A few weeks ago, Apple released an ad for their newest iPad Pro. In the ad, we see various artistic and creative tools such as a piano, a guitar, a camera, speakers, books, paints, brushes and more all stacked together on an industrial hydraulic press. Then, we see all of these objects being crushed and smashed to pieces by the press, to reveal the iPad Pro in their place. The intended implication was that the iPad Pro could serve as a replacement for all these various tools due to its versatility, but the reception of the ad had a harsher tone.

As you may already know, the ad has sparked major controversy from all over the world for its insensitivity and disregard for the objects it destroys. Some are calling it tone deaf and out of touch, others calling it ignorant, unnecessary and wasteful. 

But taking a look at what’s behind all the outrage may help us understand why we hold certain objects in such high regard in the first place and what more we can learn from this whole situation.

First, let’s look at some of the responses to the ad to understand the context of this outrage:

Tech Journalist & Author, Brian Merchant said: “At a time when artists, musicians and creatives are more worried than ever that tech companies are trying to crush them into dust for profit, along comes Apple and makes an ‘ad’ whose whole message is: yes that is exactly what we’re doing.”

The Guardian & New York Times Writer Osita Nwanevu says: “The very existence of this ad, all the hoops it had to go through in it’s creation before getting to the point where it was personally promoted by this CEO, all the people who thought ‘yes, this is good’ —- says more than thousands of words could about how tech sees the world.”

As these reactions show us, the outrage stems from a deeper cultural and emotional connection people have not with the objects themselves but what they represent.

These are not just objects; they are symbols of creativity, craftsmanship, and human expression. Especially with the advancements in tech and A.I, the ad had somewhat of a dystopian essence to it. It’s seen by some as overriding human creativity for the sake of technological progress and packaging it as innovation. 

However, on the other hand, some are saying it’s simply not that deep and that people are reading too much into it. In a way, it is a very simple and clear ad: we’re taking all these great tools of creativity and giving it to you as one device, enabling you to seamlessly create with it, not preventing you from being creative. But a big part of the critique is that it’s simply unnecessary. This type of ad is perhaps 15 years too late. The idea of technology, specifically Apple, designing products that contain a suite of tools that have previously existed only in the material world is a concept that is decades old, and doesn’t seem worthy enough to make such an ad about it since it’s a concept that has already aged into ubiquity. 

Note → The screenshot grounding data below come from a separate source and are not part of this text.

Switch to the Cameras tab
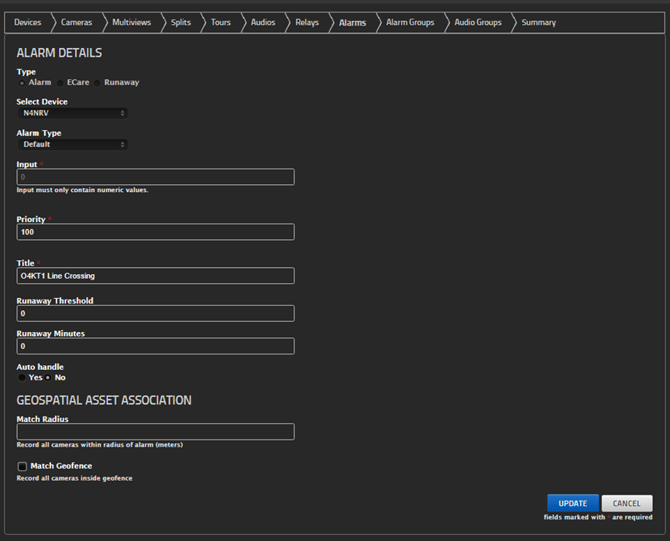 pos(76,22)
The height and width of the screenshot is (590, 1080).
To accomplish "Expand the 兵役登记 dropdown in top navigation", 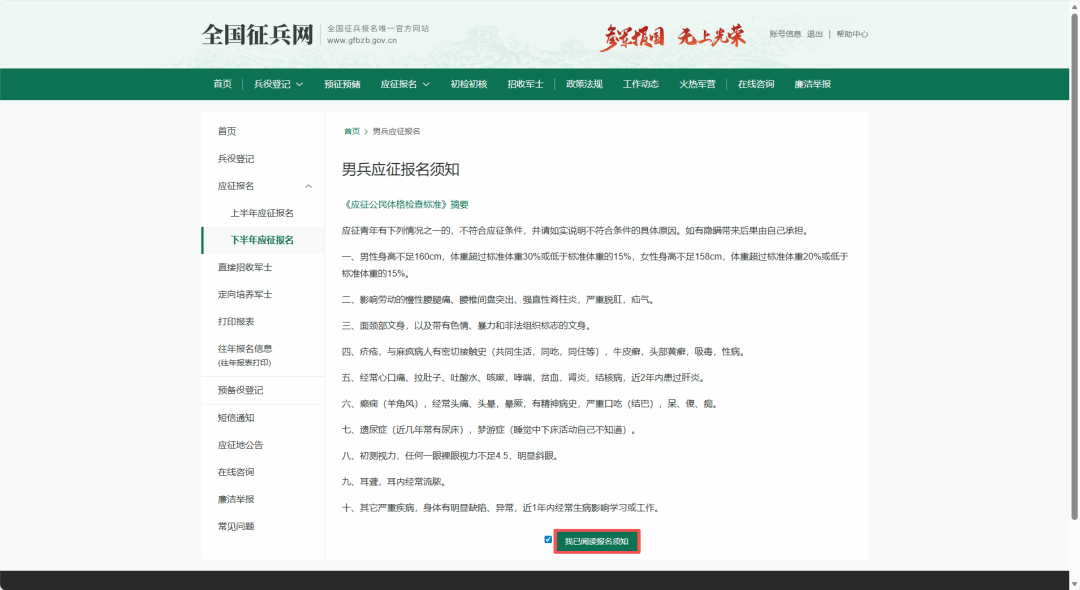I will (278, 84).
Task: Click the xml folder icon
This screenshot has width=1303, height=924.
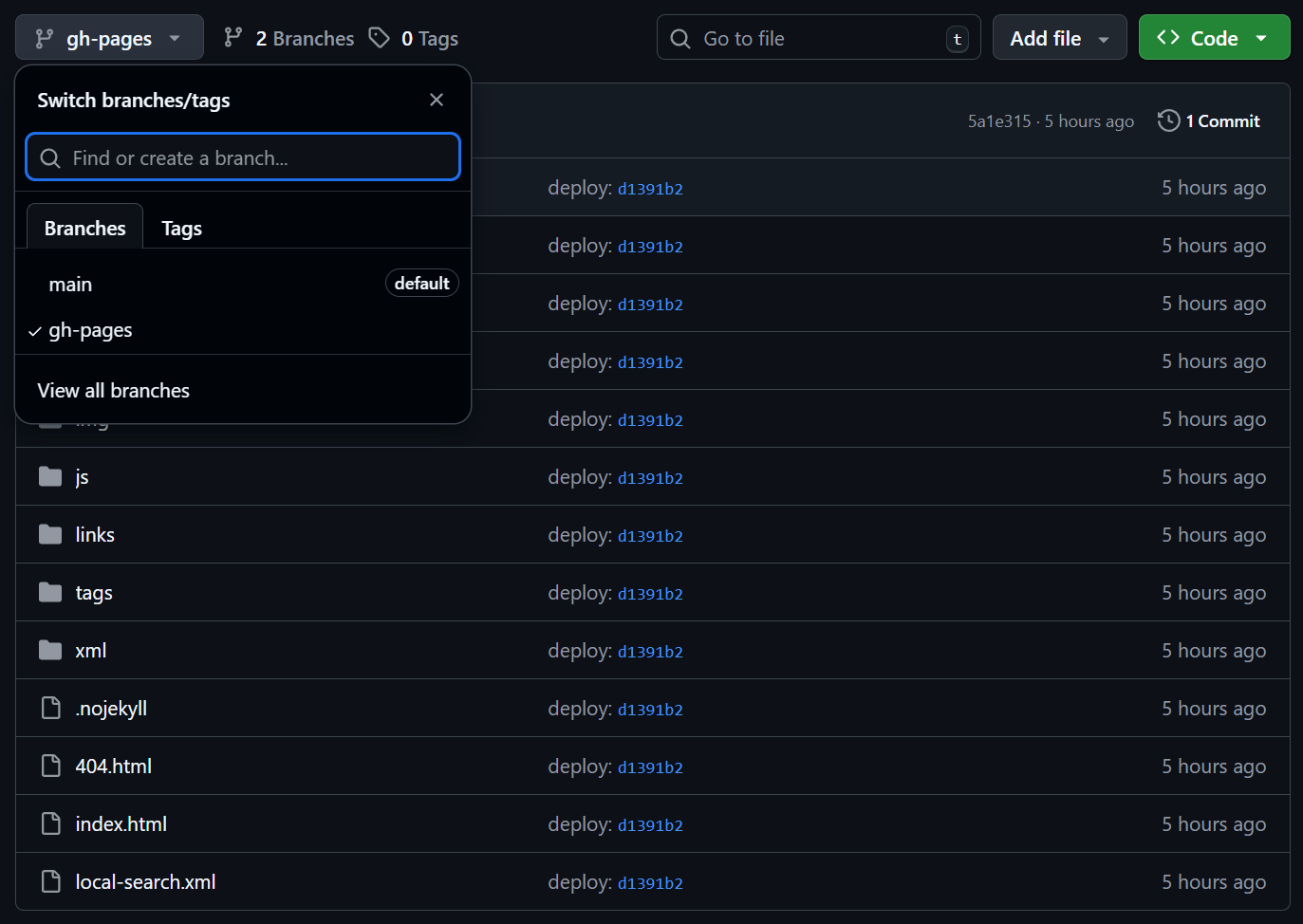Action: click(50, 650)
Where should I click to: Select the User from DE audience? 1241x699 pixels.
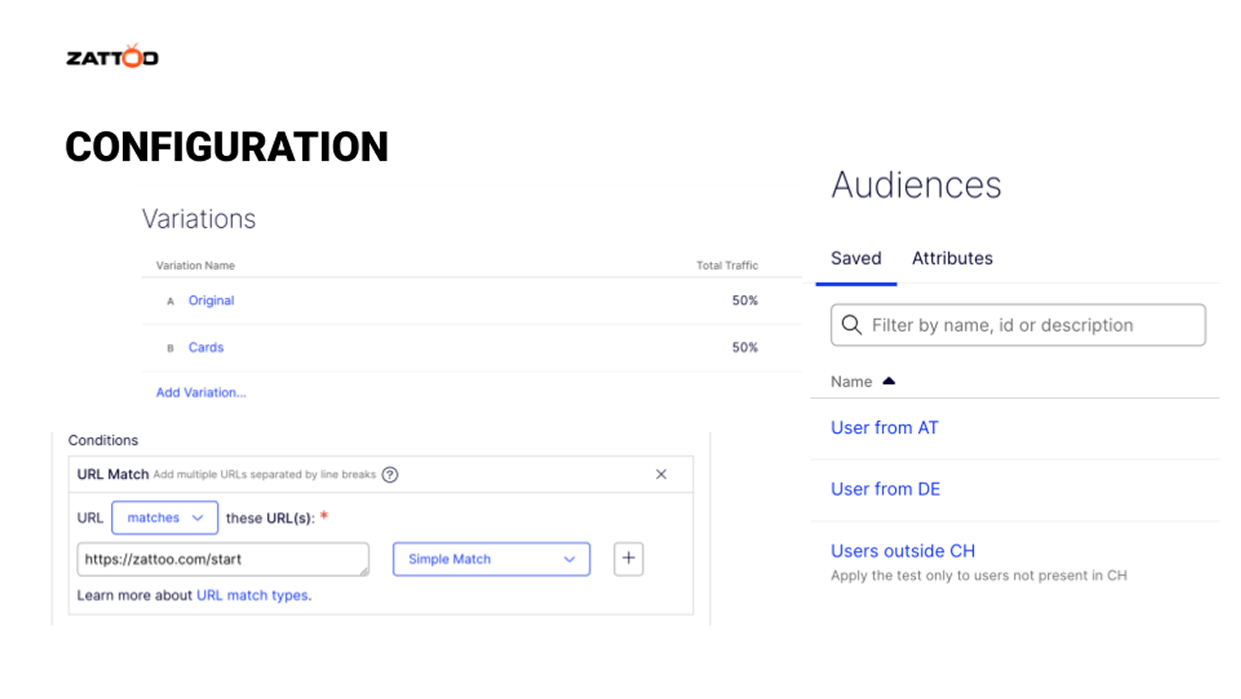pyautogui.click(x=886, y=489)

So what does all this tell us about the spirit of objects? Is there even such a thing? Yes, absolutely. The spirit of an object is the value it represents, the nature of its utility and the essence of the experience of using it. 

Take a religious text for example, it is not merely the paper and ink on it that people consider divine or meaningful, it is the truths and values they contain and represent that are divine and meaningful. 

Similarly, the ad caused such outrage because the value, nature and essence that those objects represent such as human expression, human creativity & human ingenuity were under attack. Maybe not consciously but nonetheless under attack.

But this doesn’t mean that tech is the enemy. It isn’t something that we must live in opposition to. After all, it was humans that thought of and made that ad. It was humans that made the iPad Pro. So what does that mean? Should we live in opposition to ourselves? Not exactly, but perhaps in opposition to a certain urge within ourselves to forget the value that objects have and represent. Technology and tradition do not have to be at odds with each other. Instead, technology should be viewed as means to enrich tradition and allow it to evolve with tech.

With the advancements in tech and A.I comes an urge to forget the things that they replace. 

To avoid the dystopian fear that technology will overshadow and diminish human creativity, we should focus on how it can amplify and diversify our expressive capabilities. By doing so, we create a future where technology isn’t an eraser but a bridge, connecting our rich cultural past with the innovative potential of our future.